In Zusammenarbeit mit der Evangelischen Hochschule Nürnberg und der Ostbayerischen Technischen Hochschule Amberg-Weiden hatte Study & Work International, eine Initiative von Hochschule Bayern e. V.,  internationale Studierende aus den Bereichen Pflege, Gesundheitswissenschaften und Medizintechnik eingeladen, sich zwei Wochen lang interdisziplinär zu aktuellen Themen der Pflege und Medizintechnik sowie zur Zukunft der Pflege auseinandersetzen. Ermöglicht wurde das Projekt durch die Förderung von vbw - Verband der bayerischen Wirtschaft e. V. und dem Bayerischen Staatsministerium für Bildung und Kultus, Wissenschaft und Kunst.

Die 16 Teilnehmer aus sieben Nationen (darunter u.a. Brasilien, Russland und Thailand) lernten und arbeiteten in der ersten Woche der Summer School an der Evangelischen Hochschule Nürnberg. Die zweite Woche absolvierten die Studierenden an der Ostbayerischen Technischen Hochschule Amberg-Weiden. Die Teilnehmer waren dabei mit großem Engagement und Interesse bei der Sache. Gemeinsame Besuche von Pflegeeinrichtungen, Krankenhäusern und medizintechnischen Unternehmen rundeten das Fachprogramm ab. Stadtbesichtigungen von Nürnberg, Bamberg und Weiden sowie gemeinsames Grillen und das Kennenlernen der bayerischen Lebensart bildeten den kulturellen und sozialen Rahmen.

Die Weltgesundheitsorganisation definiert Gesundheit als „Zustand des vollständigen körperlichen, geistigen und sozialen Wohlergehens und nicht nur das Fehlen von Krankheit oder Gebrechen“[1]. Gemäß dieser Definition setzten sich die Studierenden unter der Leitung von Prof. Dr. Jürgen Härlein (Studiengangsleitung Angewandte Pflegewissenschaften an der Evangelischen Hochschule Nürnberg) und Prof. Dr. Clemens Bulitta (Leiter des Instituts für Medizintechnik an der OTH Amberg-Weiden), u.a. mit der Intensivstation der Zukunft, Patientenzimmer-Design und Infektionskontrolle sowie Wohnkonzepten in der Langzeitpflege auseinander.  

Nach Ansicht der Studiengangskoordinatorin Pflege Dual an der Evangelischen Hochschule Nürnberg, Julia Geier, wurde besonders von Seiten der Teilnehmer aus den Ingenieurswissenschaften der Bedarf nach interdisziplinärer Vernetzung deutlich kommuniziert: „Nur durch den engen Austausch kann sichergestellt werden, dass Technikentwicklung nicht an den Bedürfnissen der Pflegebedürftigen vorbei geht“. Der Blick auf Probleme in der medizinischen Versorgung aus technischer, klinischer und ökonomischer Perspektive war Gegenstand der Projektarbeiten, an denen die Teilnehmer neben den verschiedenen Lehrveranstaltungen gearbeitet haben.

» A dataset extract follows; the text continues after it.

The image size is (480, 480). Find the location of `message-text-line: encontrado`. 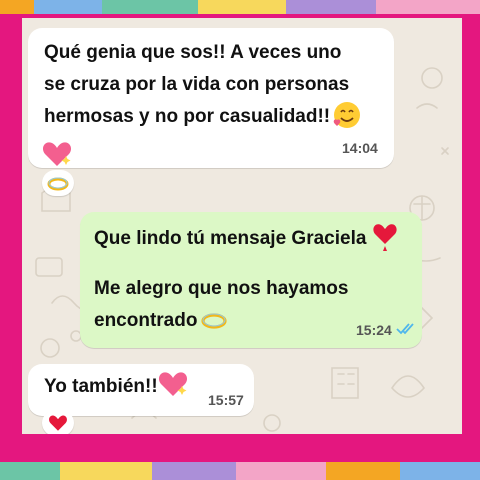

message-text-line: encontrado is located at coordinates (146, 320).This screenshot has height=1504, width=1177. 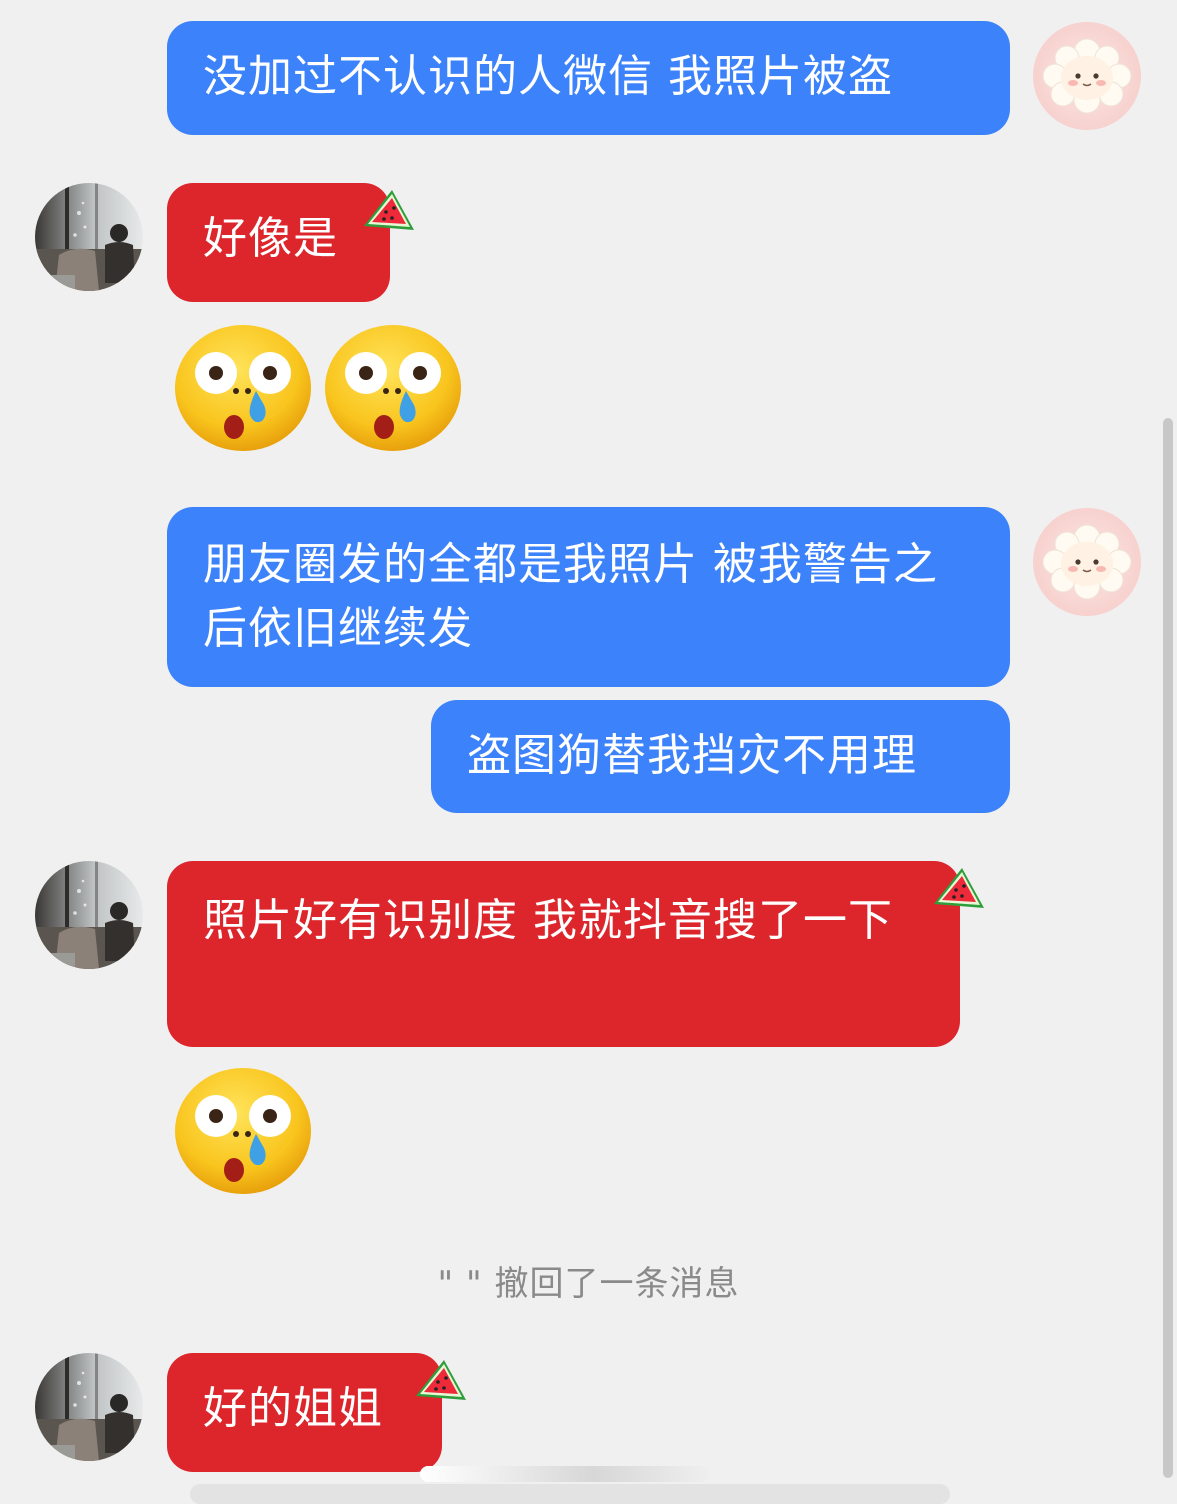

Auch wurden in den Panels ethische Gesichtspunkte hinsichtlich der rasanten Pflegeentwicklung betrachtet. Dabei zeigt sich vor allem die Evangelische Hochschule Nürnberg mit ihrem kirchlichen Hintergrund an Fragestellungen zur Technikfolgenabschätzung im Vorfeld neuer Entwicklungen interessiert.

Prof. Dr. Bulitta stellt zudem die Internationalität und die durch die Bavarian Summer School erworbene interkulturelle Kompetenz in den Vordergrund, da „dies die Erfolgsfaktoren in der globalisierten Berufswelt von morgen sind. Die Summer School ermöglicht es in einzigartiger Weise Erfahrungen zu sammeln und weiterzugeben. Auch wir als Hochschule können unser Netzwerk und unseren Horizont erweitern und von den Teilnehmern lernen“.

Ein ebenso positives Feedback zog Prof. Dr. Härlein, der sich vom offenen und intensiven Austausch der internationalen Studierenden beeindruckt zeigte. Das Konzept, Studierende aus Pflege und Gesundheit mit der Perspektive des Medical Engineering vertraut zu machen, und umgekehrt den Studierenden im Ingenieursbereich die pflegerische Perspektive näher zu bringen, sei voll aufgegangen.